Change "xRef" to "xAlias" in the forum thread on C++ reference variables, and give the passage from the words containing "#include <iostream.h>" through "address of xPtr." with that substitution.

Selected text ▸
# # # # # # #

Getting the address of a reference variable

[bpark]

I was doing some work today and I realized that I was wrong about reference variables in C++. As we all know, C doesn't have this feature and it only has pointers.

Code:

#include <iostream.h>

int x = 5;
int *xPtr = &x;
int &xRef = x;

cout << xPtr << '\n';
// I thought this next line would spit out the address of xRef
cout  << &xRef << endl;

This will both print out the address of variable x. How do I get the address of reference variable xRef? More importantly, does reference variables get their own memory cell? I know for a fact that pointer variables(xPtr) get their own cell because &xPtr would print out the memory address of xPtr.

[Dolda2000]

Now I'm really against C++, but as far as I know, reference variables are some kind of "automatically dereferenced" pointers. That would lead me to think that just compiling xRef would lead to the same code as *xPtr, and in that case, &xRef would be &*xPtr, in deed yielding the address of x, in that it yields the reference to the dereferencing of xPtr, which is x. If you want the address of xRef, I guess that would &&xRef, but I don't know if the compiler accepts that. Try and see.

[bpark]

Dolda,

Going back to my code earlier

Code:

int x = 5;
int *xPtr = &x;
int &xRef = x;

cout << "Address of x via xPtr&#58; " << xPtr << endl;
cout << "Address of x via xRef&#58; " << &xRef << endl;

xPtr holds the address of x. If I did &xPtr, then it would give me the address of xPtr and NOT the address of x. This was why I was saying earlier that pointers get their own memory cell.
References are something like dereferenced pointers as you stated. &&xRef does not work on g++. I'm starting to think that reference variables may not have their own memory cell but then... I can't possibly seeing it working without it having it's own memory cell.

# # # # # # #

Supplied records ▸
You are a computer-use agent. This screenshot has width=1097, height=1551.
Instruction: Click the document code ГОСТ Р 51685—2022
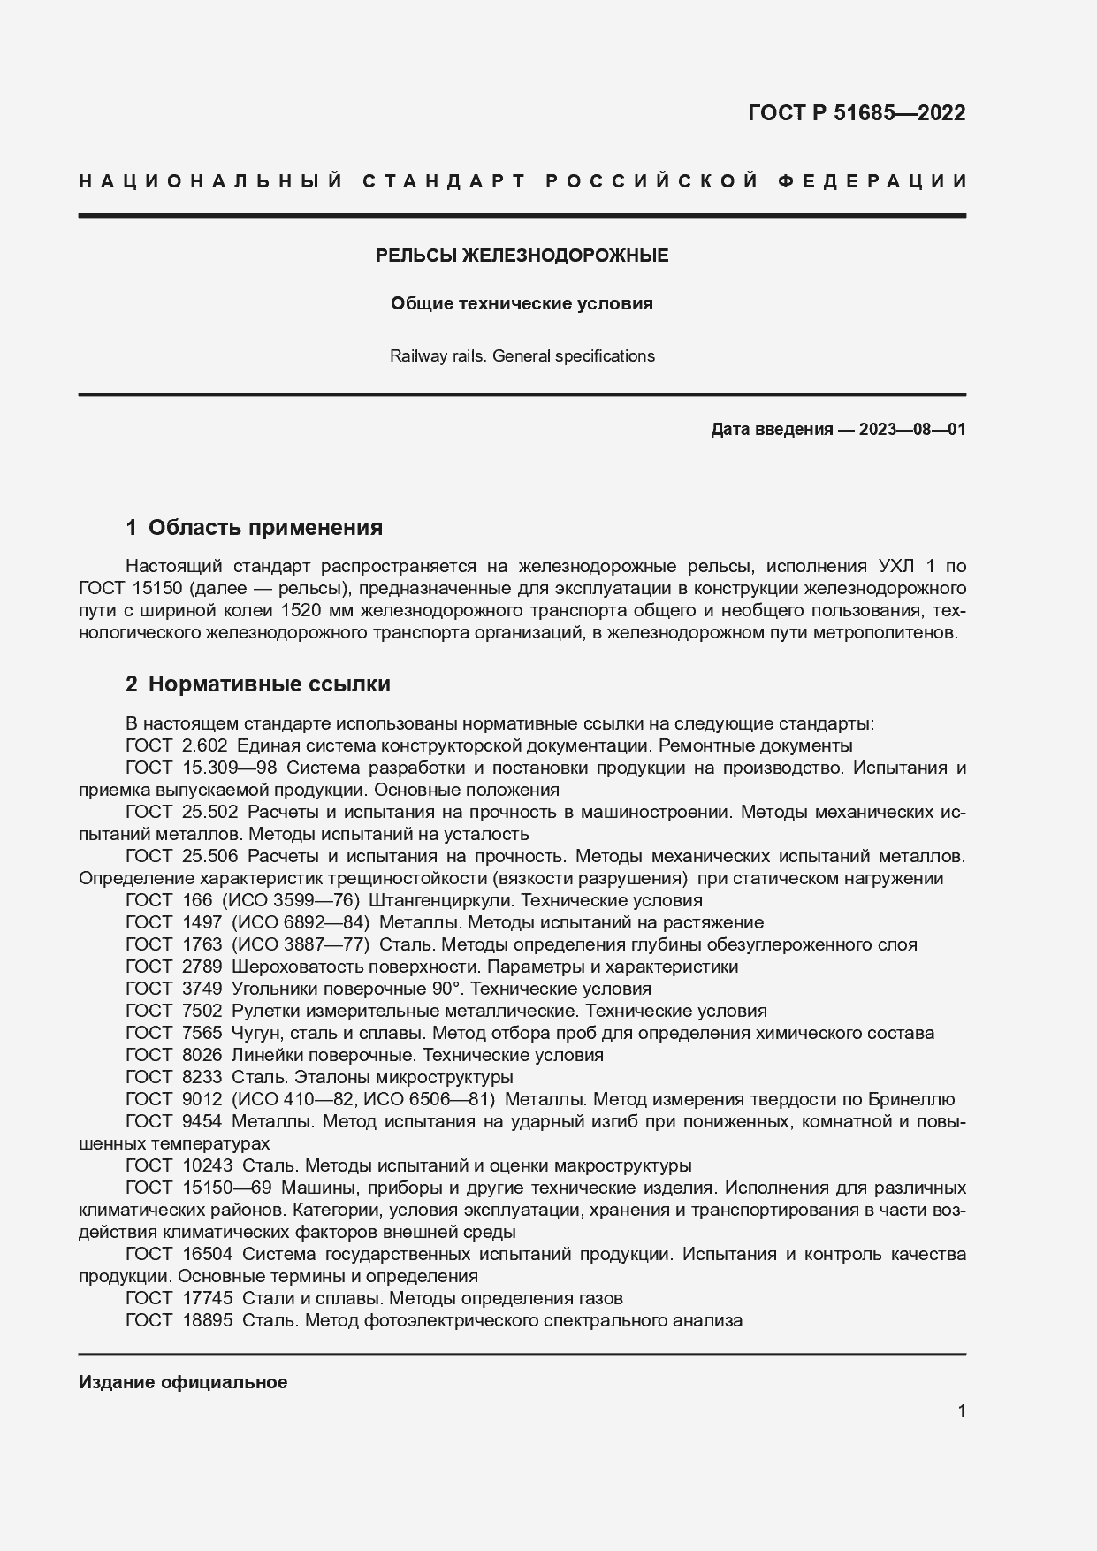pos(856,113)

# # # # # # #

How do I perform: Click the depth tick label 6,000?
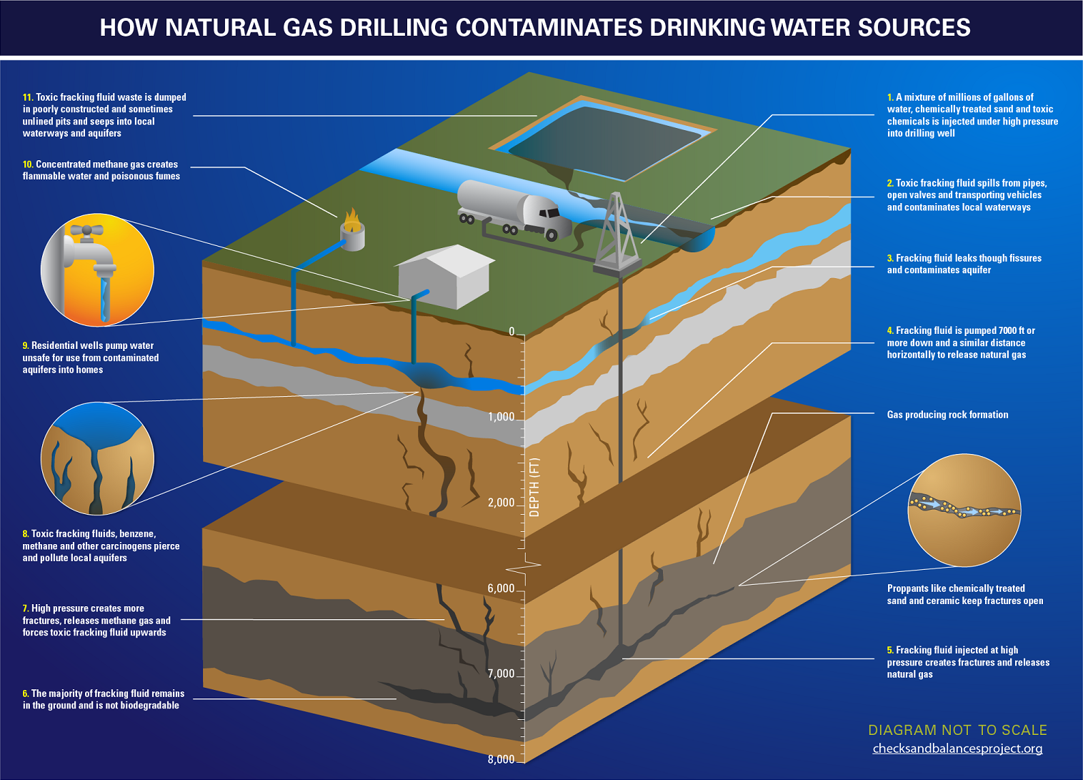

# # # # # # #

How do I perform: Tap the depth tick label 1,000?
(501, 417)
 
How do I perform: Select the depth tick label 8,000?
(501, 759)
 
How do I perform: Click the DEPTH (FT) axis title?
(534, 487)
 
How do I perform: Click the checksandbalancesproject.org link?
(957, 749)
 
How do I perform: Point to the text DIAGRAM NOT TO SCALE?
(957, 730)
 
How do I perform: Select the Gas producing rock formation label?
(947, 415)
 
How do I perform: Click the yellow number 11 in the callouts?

# # # # # # #

Complete output ▸
#include <iostream.h>

int x = 5;
int *xPtr = &x;
int &xAlias = x;

cout << xPtr << '\n';
// I thought this next line would spit out the address of xAlias
cout  << &xAlias << endl;

This will both print out the address of variable x. How do I get the address of reference variable xAlias? More importantly, does reference variables get their own memory cell? I know for a fact that pointer variables(xPtr) get their own cell because &xPtr would print out the memory address of xPtr.